Hari ini Jakarta terasa cerah sekali dengan diiringi suasana jalan yang riuh dan ramai kendaraan yang macet berjalan tersendat-sendat. Semua seakan-akan memperlihatkan keadaan yang seperti tak terjadi apa-apa. Perbedaannya hanya terlihat pada masker yang dikenakan kebanyakan orang.
Aktif kembali bekerja menjadi suasana baru setelah lama terkungkung lebih dari tiga bulan lamanya di rumah sambil bekerja. Senang rasanya berjumpa rekan-rekan kerja yang biasanya ditemui dalam meeting dengan video call. Masker dan jaga jarak jadi kebiasaan di masa transisi new normal ketika bekerja.

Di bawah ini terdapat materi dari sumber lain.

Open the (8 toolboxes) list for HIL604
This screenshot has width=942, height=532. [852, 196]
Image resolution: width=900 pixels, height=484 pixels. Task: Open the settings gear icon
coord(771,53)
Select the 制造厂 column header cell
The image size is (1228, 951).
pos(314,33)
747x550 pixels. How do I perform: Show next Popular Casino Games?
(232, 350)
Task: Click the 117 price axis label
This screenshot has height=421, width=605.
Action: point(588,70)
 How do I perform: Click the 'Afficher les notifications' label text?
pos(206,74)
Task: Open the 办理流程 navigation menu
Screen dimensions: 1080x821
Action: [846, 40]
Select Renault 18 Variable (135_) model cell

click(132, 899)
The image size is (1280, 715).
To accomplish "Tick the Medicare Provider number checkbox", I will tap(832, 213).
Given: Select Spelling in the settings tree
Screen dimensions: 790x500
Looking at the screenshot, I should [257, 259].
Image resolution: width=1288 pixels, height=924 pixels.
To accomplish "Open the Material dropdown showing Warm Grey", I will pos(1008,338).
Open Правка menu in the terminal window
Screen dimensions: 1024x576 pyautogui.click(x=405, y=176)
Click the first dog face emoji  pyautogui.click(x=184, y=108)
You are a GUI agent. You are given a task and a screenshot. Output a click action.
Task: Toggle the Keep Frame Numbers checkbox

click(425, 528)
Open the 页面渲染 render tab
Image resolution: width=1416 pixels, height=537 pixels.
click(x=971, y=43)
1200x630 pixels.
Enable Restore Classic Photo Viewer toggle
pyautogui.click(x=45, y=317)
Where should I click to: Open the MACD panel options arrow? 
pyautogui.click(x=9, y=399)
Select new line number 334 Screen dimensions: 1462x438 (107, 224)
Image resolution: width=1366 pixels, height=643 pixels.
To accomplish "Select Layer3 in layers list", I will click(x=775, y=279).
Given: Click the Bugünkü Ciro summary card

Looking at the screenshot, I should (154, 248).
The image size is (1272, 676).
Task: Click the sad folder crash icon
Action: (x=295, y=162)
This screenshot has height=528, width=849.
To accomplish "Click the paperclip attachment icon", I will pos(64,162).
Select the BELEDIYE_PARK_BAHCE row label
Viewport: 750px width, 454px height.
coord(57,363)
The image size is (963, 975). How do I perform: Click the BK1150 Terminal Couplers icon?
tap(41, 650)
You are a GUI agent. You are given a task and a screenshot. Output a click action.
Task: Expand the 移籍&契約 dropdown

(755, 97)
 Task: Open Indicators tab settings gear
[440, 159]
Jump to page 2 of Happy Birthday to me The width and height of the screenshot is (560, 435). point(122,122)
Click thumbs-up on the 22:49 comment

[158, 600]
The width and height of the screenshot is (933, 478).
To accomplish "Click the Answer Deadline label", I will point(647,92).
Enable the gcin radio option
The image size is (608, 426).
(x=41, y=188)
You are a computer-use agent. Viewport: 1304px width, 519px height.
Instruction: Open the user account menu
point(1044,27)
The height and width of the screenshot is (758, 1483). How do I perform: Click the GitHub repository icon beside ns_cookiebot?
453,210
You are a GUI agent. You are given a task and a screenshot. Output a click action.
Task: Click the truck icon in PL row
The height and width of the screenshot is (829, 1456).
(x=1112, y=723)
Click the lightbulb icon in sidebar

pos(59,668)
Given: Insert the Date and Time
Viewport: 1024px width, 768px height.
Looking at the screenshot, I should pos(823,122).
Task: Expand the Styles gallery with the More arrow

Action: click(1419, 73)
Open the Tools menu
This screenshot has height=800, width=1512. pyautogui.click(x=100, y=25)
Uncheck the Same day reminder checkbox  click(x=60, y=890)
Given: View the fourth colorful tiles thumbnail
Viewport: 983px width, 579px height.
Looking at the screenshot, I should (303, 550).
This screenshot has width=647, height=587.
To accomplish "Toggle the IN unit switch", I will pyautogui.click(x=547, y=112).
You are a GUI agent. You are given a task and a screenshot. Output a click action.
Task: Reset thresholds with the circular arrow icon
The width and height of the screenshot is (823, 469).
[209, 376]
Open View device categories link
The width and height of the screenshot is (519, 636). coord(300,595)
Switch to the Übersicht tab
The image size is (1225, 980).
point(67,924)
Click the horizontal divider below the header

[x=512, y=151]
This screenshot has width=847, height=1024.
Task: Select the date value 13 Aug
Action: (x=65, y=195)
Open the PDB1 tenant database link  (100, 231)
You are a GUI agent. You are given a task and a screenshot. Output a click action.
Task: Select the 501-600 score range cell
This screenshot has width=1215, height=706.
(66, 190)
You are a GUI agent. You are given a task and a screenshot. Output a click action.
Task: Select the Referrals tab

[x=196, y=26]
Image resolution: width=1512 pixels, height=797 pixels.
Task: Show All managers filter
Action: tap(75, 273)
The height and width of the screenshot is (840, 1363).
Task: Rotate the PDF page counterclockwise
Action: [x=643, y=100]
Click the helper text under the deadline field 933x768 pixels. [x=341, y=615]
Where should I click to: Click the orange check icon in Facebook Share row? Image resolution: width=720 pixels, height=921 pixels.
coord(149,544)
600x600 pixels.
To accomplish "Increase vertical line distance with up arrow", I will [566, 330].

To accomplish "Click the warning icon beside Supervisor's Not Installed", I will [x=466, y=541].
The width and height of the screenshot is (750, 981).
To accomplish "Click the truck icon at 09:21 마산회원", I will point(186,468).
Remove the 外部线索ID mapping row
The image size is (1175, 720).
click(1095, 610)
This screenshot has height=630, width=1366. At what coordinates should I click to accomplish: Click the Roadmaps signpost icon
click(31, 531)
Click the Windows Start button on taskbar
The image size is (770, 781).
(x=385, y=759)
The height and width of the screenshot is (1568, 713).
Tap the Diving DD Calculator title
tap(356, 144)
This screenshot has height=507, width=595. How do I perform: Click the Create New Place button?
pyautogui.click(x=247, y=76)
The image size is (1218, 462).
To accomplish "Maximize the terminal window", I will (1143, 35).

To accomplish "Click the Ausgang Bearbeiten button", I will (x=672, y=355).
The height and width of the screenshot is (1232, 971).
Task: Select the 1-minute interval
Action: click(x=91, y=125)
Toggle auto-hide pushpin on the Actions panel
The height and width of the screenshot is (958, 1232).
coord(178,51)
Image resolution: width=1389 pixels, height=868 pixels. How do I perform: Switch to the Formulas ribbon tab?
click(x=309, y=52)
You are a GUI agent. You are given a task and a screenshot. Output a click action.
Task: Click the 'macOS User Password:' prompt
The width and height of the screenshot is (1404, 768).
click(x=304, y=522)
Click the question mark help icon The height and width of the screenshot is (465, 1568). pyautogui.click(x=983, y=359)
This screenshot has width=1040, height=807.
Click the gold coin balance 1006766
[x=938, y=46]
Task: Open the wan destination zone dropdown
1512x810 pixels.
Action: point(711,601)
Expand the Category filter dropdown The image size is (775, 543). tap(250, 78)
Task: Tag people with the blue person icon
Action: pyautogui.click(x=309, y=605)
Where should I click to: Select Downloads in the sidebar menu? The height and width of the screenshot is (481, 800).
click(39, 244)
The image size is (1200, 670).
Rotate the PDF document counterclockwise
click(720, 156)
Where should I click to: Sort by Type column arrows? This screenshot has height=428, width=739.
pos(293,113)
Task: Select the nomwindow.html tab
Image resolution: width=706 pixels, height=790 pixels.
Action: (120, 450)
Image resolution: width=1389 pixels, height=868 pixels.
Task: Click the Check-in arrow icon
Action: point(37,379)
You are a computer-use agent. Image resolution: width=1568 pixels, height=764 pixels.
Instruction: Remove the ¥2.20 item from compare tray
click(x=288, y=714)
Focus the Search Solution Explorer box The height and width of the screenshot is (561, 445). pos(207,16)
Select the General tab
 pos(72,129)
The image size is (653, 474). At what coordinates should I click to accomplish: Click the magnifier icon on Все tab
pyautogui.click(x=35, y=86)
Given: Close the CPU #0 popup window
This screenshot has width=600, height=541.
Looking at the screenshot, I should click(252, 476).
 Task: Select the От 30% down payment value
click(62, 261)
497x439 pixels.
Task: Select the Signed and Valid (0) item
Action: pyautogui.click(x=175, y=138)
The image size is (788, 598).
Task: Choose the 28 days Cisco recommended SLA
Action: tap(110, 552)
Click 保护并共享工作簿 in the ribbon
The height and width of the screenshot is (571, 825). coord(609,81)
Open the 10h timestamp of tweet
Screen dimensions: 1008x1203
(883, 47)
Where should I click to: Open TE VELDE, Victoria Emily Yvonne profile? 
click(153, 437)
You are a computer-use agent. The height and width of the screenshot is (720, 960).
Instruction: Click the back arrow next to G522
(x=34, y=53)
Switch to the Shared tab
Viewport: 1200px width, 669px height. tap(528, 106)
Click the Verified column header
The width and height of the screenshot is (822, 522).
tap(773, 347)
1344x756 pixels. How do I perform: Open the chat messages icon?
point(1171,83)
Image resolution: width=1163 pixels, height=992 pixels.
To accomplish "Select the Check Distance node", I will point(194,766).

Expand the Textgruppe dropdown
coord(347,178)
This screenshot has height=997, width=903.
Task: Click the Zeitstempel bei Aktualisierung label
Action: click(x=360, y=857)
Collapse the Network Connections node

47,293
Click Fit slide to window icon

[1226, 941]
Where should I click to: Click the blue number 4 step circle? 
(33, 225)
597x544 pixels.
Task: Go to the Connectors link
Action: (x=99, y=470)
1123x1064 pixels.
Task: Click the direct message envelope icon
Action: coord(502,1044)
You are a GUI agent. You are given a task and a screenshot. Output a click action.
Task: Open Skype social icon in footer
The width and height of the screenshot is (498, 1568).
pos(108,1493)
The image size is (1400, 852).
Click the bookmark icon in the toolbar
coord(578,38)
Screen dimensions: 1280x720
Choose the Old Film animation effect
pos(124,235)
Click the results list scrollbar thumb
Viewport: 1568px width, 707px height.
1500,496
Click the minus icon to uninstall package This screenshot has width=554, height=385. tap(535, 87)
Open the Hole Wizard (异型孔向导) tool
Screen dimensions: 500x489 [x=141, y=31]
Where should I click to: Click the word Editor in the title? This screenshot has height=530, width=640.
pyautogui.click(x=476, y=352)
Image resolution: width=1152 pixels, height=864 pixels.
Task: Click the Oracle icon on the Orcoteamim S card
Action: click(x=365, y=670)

Pandemi sebabkan banyak perubahan hingga menyebabkan goyangnya ekonomi berujung gangguan keuangan. Semua tak menduga bahkan tak ingin ini terjadi walaupun tak bisa menghindar sama sekali.
Semua berawal dari maret awal 2020 ketika diumumkannya pasien positif 01 dan 02 Covid 19 di Depok. Sontak terbayang bagaimana menjalankan hari-hari dalam beraktivitas dan bekerja merujuk atas apa yang sudah dialami negara-negara yang dilanda pandemi Corona.
Segalanya memang tak perlu disesali karena telah terjadi. WHO ( Organisasi Badan Kesehatan Dunia) berulang kali memberitahukan potensi keberadaan covid 19 di Indonesia. Media asing pun juga menyoroti kondisi sesungguhnya Indonesia terhadap Corona Januari- Pebruari. Semua dijawab petinggi Indonesia dengan potongan tiket pesawat dan paket kunjungan pariwisata menarik disertai seloroh-seloroh tak lucu walaupun mau dianggap lucu.
Sekarang hanya bisa berandai-andai, kalau saja Januari sudah ada langkah pencegahan intensif guna meminimalisir penyebaran Covid 19. Sesungguhnya entah apa yang terjadi juga tidak tahu karena nyatanya juga sudah mulai terjadi PHK ( Pemutusan Hubungan Kerja ) di awal tahun 2020. Hingga pada akhirnya Corona  dinyatakan resmi berada di Indonesia dan semakin memastikan goyangan ekonomi serta keuangan terjadi.
Mungkin ada yang sudah alami dampak langsung covid 19 seperti dirumahkan atau dicutikan sementara atau PHK di bulan Maret 2020. Ada juga yang mengalami proses pemotongan gaji sambil dirumahkan karena berkurangnya kegiatan produksi, layanan atau jasa. Masih terus berlangsung jelang lebaran apalagi kalo bukan THR ( Tunjangan Hari Raya). Sungguh sangat berbeda lebaran tahun ini dengan sebelumnya bagi para pekerja. THR tahun ini bisa saja tidak utuh karena dengan gaji utuh saja sudah bagus sekali dengan keadaan seperti saat ini. Â
Baiklah setelah mengendap tiga bulan kini saatnya kembali aktif bekerja dengan semangat baru walapun masih berjalan diatas peraturan 50 persen karyawan yang bisa aktif setiap hari. Jalan keluarnya dengan menyusun jadwal yang terbagi dalam shift-shift.
Saat proses kerja dimulai bukan tak mungkin juga langsung pulih seperti dari tidur panjang di ranjang dan terbangun. Bangun dari tidur panjang dan ingin turun dari ranjanglalu berjalan akan alami pusing dan jalan tertatih-tatih. Begitu juga perusahaan dengan kondisi saat ini. Pasti ada hal yang dialami dan sedikit banyak mengganggu masuk dan keluar uang.Â
Lantas berpikir panjang bagaimana untuk bisa tetap selamat dan produktif. Setelah menghitung ulang akan keluar keputusan yang mesti di eksekusi oleh HRD ( Human Resources Development ) sebagai algojo. Kebijakan tentang pekerja atau karyawan menjadi kerja berat HRD untuk dilaksanakan baik pahit maupun manis. HRD juga bisa mengusulkan opsi jalan tengah yang sangat bijak dilaksanakan.
Kondisi yang sedang berlangsung menjadi menarik untuk disimak karena sayapun mengalami. Ada opsi yang sesungguhnya bisa diambil atau dipilih agar tetap bisa tetap jalan. Opsi ini bisa saja disebut "Surat Cinta" dari HRD. Opsi tersebut ;
- Merumahkan atau mencutikan pekerja hingga waktu yang dianggap sudah pulih untuk perusahaan. Ada kompensasi alias gaji namun tak utuh bagi yang dirumahkan
- Mengurangi atau menurunkan gaji dan tunjangan pekerja. Semakin tinggi posisi atau jabatan semakin tinggi juga potongan atau penurunan gaji dan tunjangannya.